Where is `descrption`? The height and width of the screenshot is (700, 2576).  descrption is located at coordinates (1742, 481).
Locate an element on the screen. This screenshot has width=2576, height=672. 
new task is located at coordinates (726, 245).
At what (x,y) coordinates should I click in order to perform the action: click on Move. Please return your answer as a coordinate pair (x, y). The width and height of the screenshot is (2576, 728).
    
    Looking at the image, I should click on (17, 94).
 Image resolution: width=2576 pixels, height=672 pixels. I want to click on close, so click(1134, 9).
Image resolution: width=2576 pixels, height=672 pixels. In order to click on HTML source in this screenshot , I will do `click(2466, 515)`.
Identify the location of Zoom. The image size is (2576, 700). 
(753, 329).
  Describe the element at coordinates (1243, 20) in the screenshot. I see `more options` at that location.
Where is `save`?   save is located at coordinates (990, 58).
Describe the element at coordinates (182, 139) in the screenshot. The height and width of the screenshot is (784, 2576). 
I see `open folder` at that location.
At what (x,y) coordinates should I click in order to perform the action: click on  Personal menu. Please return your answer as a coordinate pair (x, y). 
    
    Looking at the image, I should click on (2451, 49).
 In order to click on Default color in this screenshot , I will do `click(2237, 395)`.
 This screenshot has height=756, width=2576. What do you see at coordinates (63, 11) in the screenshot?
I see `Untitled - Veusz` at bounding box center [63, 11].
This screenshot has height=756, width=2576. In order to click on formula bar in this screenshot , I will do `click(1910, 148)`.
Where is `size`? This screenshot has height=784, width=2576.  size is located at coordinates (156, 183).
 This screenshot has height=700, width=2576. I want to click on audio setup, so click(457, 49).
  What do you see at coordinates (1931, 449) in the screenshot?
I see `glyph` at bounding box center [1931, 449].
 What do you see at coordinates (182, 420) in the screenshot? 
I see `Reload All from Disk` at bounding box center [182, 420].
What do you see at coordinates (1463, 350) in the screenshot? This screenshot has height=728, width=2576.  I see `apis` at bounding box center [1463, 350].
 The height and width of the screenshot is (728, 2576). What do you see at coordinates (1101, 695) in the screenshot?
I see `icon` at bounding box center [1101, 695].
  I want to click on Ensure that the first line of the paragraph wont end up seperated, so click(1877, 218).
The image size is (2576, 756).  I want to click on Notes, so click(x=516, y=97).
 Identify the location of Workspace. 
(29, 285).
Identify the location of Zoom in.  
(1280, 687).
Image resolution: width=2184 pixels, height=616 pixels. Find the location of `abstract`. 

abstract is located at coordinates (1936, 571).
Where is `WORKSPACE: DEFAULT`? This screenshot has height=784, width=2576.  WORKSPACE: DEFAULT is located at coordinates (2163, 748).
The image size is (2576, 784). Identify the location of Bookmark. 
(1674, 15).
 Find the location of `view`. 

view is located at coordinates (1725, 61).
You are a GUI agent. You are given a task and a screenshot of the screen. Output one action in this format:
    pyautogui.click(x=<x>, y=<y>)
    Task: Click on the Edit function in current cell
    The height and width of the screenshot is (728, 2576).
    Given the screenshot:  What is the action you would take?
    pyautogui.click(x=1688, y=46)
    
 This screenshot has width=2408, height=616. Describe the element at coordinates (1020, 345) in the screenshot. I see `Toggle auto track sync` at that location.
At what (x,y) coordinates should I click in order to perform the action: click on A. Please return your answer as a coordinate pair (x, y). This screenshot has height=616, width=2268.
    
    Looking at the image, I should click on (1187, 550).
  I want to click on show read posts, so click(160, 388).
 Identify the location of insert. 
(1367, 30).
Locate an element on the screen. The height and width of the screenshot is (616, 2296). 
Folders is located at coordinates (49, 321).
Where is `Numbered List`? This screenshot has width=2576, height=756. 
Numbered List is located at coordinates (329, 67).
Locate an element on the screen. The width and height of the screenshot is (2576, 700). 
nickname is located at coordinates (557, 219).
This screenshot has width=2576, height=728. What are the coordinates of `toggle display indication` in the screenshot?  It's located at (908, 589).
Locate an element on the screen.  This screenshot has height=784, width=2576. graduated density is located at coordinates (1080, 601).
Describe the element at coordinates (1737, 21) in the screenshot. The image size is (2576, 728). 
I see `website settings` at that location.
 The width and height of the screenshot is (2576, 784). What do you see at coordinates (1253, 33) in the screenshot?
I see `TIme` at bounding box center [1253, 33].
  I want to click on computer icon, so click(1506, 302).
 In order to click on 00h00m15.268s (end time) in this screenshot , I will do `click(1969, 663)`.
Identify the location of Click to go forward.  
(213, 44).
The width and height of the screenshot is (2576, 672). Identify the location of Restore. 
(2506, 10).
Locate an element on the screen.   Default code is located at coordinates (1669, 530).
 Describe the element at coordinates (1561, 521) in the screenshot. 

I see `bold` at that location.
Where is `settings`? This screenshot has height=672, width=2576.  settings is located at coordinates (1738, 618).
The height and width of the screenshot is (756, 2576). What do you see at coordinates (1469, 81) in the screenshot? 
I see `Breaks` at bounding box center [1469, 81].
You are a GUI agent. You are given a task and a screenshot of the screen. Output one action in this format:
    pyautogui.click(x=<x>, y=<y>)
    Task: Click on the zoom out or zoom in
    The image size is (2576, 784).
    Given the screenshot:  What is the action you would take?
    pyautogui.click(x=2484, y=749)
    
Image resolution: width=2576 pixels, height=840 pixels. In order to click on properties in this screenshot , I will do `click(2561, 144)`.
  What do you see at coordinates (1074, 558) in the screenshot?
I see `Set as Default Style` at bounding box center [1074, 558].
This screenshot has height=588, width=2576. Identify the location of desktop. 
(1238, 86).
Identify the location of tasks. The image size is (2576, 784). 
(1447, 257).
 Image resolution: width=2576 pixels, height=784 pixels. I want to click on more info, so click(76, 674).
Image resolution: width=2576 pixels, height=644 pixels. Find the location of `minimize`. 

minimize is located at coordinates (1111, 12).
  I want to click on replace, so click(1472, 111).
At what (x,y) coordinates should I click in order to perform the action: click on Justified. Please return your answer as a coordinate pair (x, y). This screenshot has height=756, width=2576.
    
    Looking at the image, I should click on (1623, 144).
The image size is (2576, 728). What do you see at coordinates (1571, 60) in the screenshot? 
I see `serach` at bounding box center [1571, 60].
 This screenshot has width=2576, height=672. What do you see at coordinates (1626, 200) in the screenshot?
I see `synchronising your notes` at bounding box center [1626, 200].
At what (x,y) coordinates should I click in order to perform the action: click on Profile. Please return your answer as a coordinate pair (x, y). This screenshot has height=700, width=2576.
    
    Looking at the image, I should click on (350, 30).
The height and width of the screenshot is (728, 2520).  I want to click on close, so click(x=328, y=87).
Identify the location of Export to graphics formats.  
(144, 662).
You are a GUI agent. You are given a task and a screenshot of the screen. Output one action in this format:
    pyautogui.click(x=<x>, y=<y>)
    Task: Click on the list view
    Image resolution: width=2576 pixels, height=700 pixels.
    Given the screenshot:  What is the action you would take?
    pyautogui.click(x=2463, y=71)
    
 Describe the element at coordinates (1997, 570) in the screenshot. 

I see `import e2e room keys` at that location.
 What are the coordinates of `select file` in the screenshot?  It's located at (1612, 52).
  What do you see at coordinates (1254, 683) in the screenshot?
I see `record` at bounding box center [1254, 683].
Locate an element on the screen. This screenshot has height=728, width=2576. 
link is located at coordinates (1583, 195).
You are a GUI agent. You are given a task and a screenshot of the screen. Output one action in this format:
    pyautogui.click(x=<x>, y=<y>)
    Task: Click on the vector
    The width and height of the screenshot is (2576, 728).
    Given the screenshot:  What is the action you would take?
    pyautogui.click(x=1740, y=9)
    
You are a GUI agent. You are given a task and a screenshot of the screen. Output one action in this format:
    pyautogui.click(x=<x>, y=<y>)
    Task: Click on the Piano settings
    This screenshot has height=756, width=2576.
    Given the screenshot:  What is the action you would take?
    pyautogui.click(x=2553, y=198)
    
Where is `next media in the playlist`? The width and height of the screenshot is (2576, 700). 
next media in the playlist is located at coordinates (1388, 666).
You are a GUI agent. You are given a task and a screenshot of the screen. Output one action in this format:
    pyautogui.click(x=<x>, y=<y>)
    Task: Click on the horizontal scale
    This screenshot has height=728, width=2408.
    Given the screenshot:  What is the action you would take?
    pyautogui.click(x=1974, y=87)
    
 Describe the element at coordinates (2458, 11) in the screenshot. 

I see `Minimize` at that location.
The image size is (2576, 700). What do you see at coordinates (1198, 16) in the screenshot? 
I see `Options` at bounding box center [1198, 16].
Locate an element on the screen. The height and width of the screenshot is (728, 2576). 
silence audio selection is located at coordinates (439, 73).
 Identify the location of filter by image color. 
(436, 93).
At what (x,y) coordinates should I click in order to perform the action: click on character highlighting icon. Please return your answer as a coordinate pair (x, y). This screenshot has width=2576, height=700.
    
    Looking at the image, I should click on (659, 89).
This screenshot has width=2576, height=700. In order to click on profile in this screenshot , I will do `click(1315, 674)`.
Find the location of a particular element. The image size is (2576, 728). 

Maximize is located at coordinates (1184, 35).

**Required work**
Write out every line of the records above, from the line containing "Identify the location of Click" down to the line containing "pyautogui.click(x=2484, y=749)", keeping both of those lines.

**Exercise result**
Identify the location of Click to go forward.  
(213, 44).
The width and height of the screenshot is (2576, 672). Identify the location of Restore. 
(2506, 10).
Locate an element on the screen.   Default code is located at coordinates (1669, 530).
 Describe the element at coordinates (1561, 521) in the screenshot. 

I see `bold` at that location.
Where is `settings`? This screenshot has height=672, width=2576.  settings is located at coordinates (1738, 618).
The height and width of the screenshot is (756, 2576). What do you see at coordinates (1469, 81) in the screenshot? 
I see `Breaks` at bounding box center [1469, 81].
You are a GUI agent. You are given a task and a screenshot of the screen. Output one action in this format:
    pyautogui.click(x=<x>, y=<y>)
    Task: Click on the zoom out or zoom in
    The image size is (2576, 784).
    Given the screenshot:  What is the action you would take?
    pyautogui.click(x=2484, y=749)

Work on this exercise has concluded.